The San Francisco-based ride-sharing company could lose its fight in the European Union against being regulated as a traditional taxi service, but appears to be driving ahead in new business areas, such as freight transportation.
Source: Mr.Whiskey / Shutterstock.com
An EU court has rejected the argument that Uber is simply an app that connects drivers to passengers, meaning it could face a greater regulatory burden as a transportation provider.
Uber Technolgoies Inc. suffered a legal setback in the European Union in its fight against being regulated as a traditional taxi service.
EU Court of Justice Advocate General Maciej Szpunar on Thursday rejected the argument that Uber is simply an app that connects drivers to passengers, noting how the company is also in fact a transportation service.
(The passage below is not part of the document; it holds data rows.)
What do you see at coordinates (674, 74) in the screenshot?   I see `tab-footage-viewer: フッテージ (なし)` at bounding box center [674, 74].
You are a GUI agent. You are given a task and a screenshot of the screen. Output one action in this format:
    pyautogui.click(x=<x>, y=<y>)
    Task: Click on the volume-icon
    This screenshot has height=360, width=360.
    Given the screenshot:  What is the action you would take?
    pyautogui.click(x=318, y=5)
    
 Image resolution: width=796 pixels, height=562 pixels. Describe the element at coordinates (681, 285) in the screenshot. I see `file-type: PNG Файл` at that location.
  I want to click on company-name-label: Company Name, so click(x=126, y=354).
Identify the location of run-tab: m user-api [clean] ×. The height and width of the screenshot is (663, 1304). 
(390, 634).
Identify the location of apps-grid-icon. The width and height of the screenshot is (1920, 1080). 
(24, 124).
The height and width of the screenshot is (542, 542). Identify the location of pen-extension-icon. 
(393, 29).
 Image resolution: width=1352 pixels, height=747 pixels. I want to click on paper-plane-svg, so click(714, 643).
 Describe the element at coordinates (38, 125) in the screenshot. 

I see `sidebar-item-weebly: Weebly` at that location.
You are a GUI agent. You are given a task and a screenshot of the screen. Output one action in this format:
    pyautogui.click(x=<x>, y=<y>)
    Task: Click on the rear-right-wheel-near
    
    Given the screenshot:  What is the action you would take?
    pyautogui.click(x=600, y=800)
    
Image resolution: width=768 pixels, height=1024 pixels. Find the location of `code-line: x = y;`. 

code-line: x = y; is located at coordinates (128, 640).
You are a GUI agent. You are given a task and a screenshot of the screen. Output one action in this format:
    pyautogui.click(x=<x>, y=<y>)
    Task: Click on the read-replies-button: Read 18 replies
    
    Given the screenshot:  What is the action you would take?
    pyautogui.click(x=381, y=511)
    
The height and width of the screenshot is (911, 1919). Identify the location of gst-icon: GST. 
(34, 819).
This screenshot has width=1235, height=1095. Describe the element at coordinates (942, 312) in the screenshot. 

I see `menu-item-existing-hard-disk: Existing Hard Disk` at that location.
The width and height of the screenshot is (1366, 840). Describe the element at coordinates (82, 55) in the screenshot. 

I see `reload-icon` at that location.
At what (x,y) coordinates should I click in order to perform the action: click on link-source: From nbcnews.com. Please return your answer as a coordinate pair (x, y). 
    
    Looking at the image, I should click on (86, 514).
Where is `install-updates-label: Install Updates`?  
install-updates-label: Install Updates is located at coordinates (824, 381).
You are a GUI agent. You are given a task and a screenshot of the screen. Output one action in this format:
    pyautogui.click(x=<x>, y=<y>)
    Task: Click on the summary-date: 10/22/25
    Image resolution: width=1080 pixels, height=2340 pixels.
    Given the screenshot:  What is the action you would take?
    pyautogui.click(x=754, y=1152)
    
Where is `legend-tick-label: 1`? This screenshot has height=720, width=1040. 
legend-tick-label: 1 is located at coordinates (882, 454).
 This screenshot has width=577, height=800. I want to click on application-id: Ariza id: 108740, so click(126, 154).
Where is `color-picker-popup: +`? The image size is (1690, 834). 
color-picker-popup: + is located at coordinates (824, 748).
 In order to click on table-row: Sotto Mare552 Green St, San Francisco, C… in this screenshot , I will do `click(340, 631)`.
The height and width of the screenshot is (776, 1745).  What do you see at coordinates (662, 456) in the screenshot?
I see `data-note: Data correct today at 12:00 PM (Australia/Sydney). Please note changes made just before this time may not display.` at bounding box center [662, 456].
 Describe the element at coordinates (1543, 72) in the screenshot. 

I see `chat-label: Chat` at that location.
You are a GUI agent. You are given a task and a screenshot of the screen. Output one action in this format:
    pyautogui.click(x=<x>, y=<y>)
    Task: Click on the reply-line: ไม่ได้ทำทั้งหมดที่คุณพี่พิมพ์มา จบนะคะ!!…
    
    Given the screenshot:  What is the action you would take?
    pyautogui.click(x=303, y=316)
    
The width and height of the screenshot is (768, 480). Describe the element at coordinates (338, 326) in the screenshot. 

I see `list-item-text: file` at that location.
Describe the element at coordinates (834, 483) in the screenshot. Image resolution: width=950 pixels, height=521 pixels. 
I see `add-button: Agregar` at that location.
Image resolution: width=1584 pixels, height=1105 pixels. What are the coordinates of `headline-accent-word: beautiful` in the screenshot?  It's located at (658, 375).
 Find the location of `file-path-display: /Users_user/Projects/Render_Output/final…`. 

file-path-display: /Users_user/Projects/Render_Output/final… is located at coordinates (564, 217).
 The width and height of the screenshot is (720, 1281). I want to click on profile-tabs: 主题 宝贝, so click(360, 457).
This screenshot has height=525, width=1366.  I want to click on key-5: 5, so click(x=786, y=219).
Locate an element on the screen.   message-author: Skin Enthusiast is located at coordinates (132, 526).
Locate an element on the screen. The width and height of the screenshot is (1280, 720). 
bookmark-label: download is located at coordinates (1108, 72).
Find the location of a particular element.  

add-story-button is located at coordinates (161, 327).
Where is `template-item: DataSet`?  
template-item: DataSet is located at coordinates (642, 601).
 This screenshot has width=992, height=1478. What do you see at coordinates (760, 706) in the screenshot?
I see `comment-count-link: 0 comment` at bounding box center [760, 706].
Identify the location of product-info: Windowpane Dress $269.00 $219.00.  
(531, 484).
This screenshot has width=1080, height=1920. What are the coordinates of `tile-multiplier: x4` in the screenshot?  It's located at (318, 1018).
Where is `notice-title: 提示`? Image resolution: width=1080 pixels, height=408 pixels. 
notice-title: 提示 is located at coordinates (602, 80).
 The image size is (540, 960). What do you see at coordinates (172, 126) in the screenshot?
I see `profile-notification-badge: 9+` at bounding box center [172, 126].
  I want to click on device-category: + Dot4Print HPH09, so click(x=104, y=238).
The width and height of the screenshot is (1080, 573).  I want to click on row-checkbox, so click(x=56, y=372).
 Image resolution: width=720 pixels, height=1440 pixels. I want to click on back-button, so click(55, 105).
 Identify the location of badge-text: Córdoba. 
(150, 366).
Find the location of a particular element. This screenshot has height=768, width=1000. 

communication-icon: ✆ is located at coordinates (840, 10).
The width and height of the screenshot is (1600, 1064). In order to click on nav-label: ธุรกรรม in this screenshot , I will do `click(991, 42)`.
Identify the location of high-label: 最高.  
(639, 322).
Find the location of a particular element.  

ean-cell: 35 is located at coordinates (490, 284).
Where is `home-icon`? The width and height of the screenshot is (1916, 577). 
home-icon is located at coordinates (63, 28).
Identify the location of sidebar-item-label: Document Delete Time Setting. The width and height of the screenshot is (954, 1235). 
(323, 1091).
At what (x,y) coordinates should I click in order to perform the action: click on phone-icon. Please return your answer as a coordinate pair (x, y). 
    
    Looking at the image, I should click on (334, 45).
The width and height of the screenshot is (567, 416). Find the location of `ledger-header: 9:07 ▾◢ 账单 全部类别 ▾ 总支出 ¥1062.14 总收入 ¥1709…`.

Taxi drivers across Europe have said Uber tries to unfairly avoid regulations that bind established competitors.
“The Uber electronic platform, whilst innovative, falls within the field of transport,” Szpunar said. “Uber can thus be required to obtain the necessary licenses and authorizations under national law.”
Szpunar’s non-binding opinion is an indication that Uber might not be able to shake off national restrictions, such as the requirement to get a license or other authorizations, according to a report from Bloomberg.
The EU court’s decision, which is expected in a few months, will be binding and cannot be appealed.
Bruegel Economist Georgios Petropoulos said the final ruling could also impact the labor battles Uber is facing on whether its drivers should be classified as employees or independent contractors, Bloomberg said.
In addition, the decision could play against Uber in the United Kingdom, where it could be liable to pay value-added tax (VAT) as a transport service provider, Bloomberg said. If Uber is classified as a transport service provider, then it may have to charge a 20 percent VAT on fares.
San Francisco-based Uber originally started in 2009 as a luxury black car service, but has operated as a pure peer-to-peer ride sharing business since 2012, and now even provides a food delivery service, dubbed UberEATS.
And in 2016, Uber CEO Travis Kalanick told Business Insider in an interview the company is definitely “getting in the trucking business.”
“It is a challenging, interesting, nuanced business, and it is going to be intense getting into it, but that’s exciting to me,” Kalanick said.
Uber bought autonomous trucking start-up Otto for $650 million last summer, and in October, Otto and Budweiser completed the world’s first shipment by a self-driving truck.
Uber’s purchase of Otto was expected to help give rise to Uber’s long-haul trucking business, Uber Freight, the Commercial Carrier Journal explained.
Initially, Uber Freight was intended to mirror the functionality of Uber’s app, connecting a shipper with a carrier, thus eliminating the need for brokers, but on Sunday, Kalanick posted a tweet that suggested the company could be using its own trucks and/or trailers in some capacity.
With a picture of a tractor trailer with “Uber Freight” written across it, Kalanick tweeted, “So much great stuff going on!”